Declare your function's contract upfront. Validations execute before your function runs. Guards fail fast. No more deeply nested if statements cluttering your business logic.

**Before:**
```python
def withdraw(account_id, amount):
    if account_id is None:
        raise ValueError("Account required")
    if amount <= 0:
        raise ValueError("Amount must be positive")
    if amount > get_balance(account_id):
        raise ValueError("Insufficient funds")

    # Actual work hidden at the bottom
    balance = get_balance(account_id) - amount
    update_balance(account_id, balance)
    return balance
```

**After:**
```python
from modgud import guarded_expression, not_none, positive

@guarded_expression(
    not_none("account_id"),
    positive("amount"),
    lambda account_id, amount: amount <= get_balance(account_id) or "Insufficient funds"
)
def withdraw(account_id, amount):
    balance = get_balance(account_id) - amount
    update_balance(account_id, balance)
    balance  # Clean implicit return
```

### 2. 🎨 Expression-Oriented Programming (Finally!)

The last expression in each branch is your return value. Just like Ruby, Rust, Scala, and every other modern language. No more cluttered `return` statements everywhere.

**Before:**
```python
def classify_user(age, premium):
    if age < 18:
        return "minor"
    elif premium:
        return "premium_adult"
    else:
        return "standard_adult"
```

**After:**
```python
from modgud import guarded_expression, positive

@guarded_expression(positive("age"))
def classify_user(age, premium):
    if age < 18:
        "minor"
    elif premium:
        "premium_adult"
    else:
        "standard_adult"
```

Clean. Readable. Expressive. The way code should be.

### 3. 🎖️ Single Return Point Architecture

Every function has exactly one logical exit point. Easier debugging. Clearer control flow. No hunting through nested conditionals for hidden `return` statements.

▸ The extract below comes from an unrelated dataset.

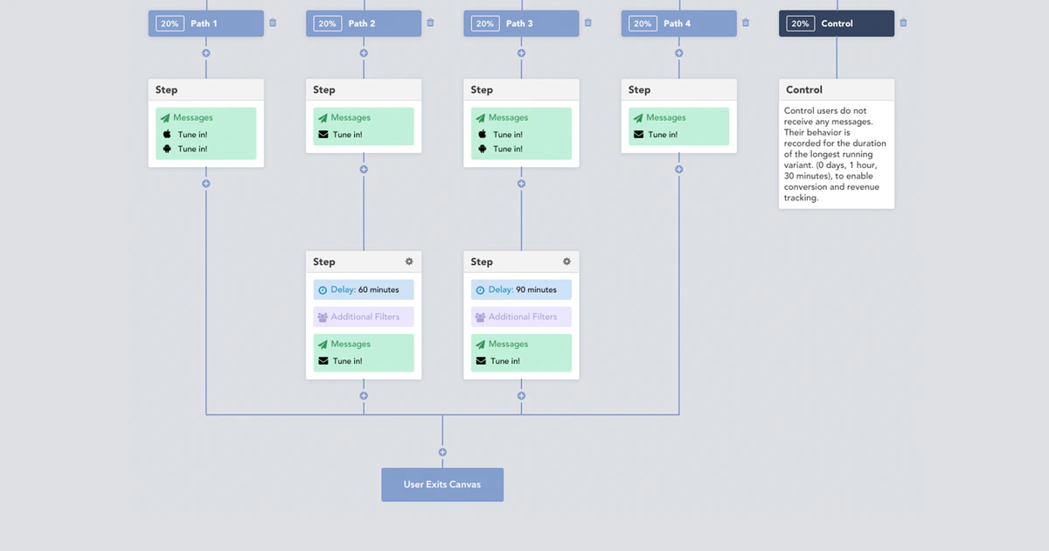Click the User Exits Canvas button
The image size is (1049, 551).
[441, 485]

Guards handle early exits. Your function handles business logic. Separation of concerns at its finest.

### 4. 🧩 Pre-Built Guards

Stop writing the same validations over and over:

```python
from modgud import guarded_expression, not_none, matches_pattern, positive, in_range, not_empty, type_check

@guarded_expression(
    not_none("email"),
    matches_pattern(r'^[\w\.-]+@[\w\.-]+\.\w+$', "email"),
    positive("age"),
    in_range(13, 120, "age"),
    not_empty("username"),
    type_check(str, "username")
)
def register_user(email, age, username):
    user_id = create_user_record(email, age, username)
    send_welcome_email(email)
    {"success": True, "user_id": user_id}
```

Built-in guards for:
- `not_none` - Ensure values exist
- `not_empty` - Validate collections/strings have content
- `positive` - Numeric validation
- `in_range` - Bounded value checking
- `type_check` - Runtime type validation
- `matches_pattern` - Regex pattern matching

Plus you can write custom guards in seconds.

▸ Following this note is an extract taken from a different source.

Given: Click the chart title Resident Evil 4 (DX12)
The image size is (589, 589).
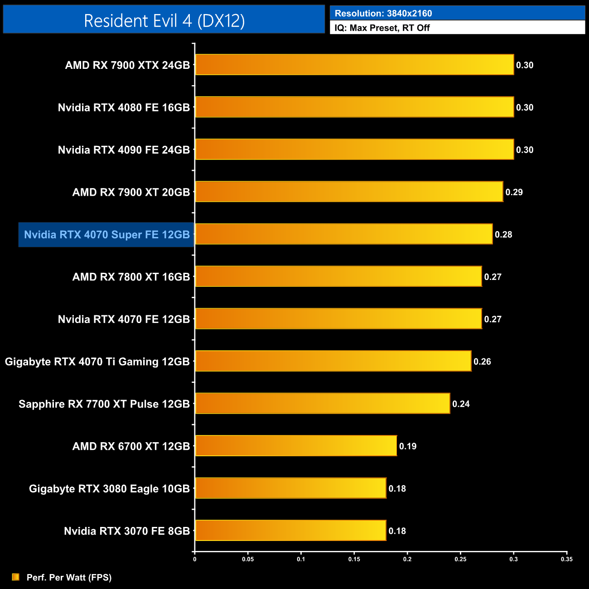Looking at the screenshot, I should coord(164,20).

### 5. 🎛️ Flexible Error Handling

Your code, your rules. Choose how guards fail:

**Return custom values:**
```python
from modgud import guarded_expression, positive

@guarded_expression(
    positive("amount"),
    on_error={"error": "Invalid amount", "code": 400}
)
def process(amount):
    {"success": True, "amount": amount}
```

**Raise exceptions:**
```python
from modgud import guarded_expression, not_empty

@guarded_expression(
    not_empty("username"),
    on_error=ValueError
)
def create_account(username):
    Account(username)
```

**Custom handlers:**
```python
def audit_and_return(error_msg, *args, **kwargs):
    log_security_event(error_msg)
    return None

@guarded_expression(
    lambda api_key: validate_key(api_key) or "Invalid key",
    on_error=audit_and_return
)
def sensitive_operation(api_key):
    perform_operation()
```

### 6. 📦 Zero Dependencies

Built entirely on Python's standard library. No bloat. No version conflicts. Just clean, fast Python.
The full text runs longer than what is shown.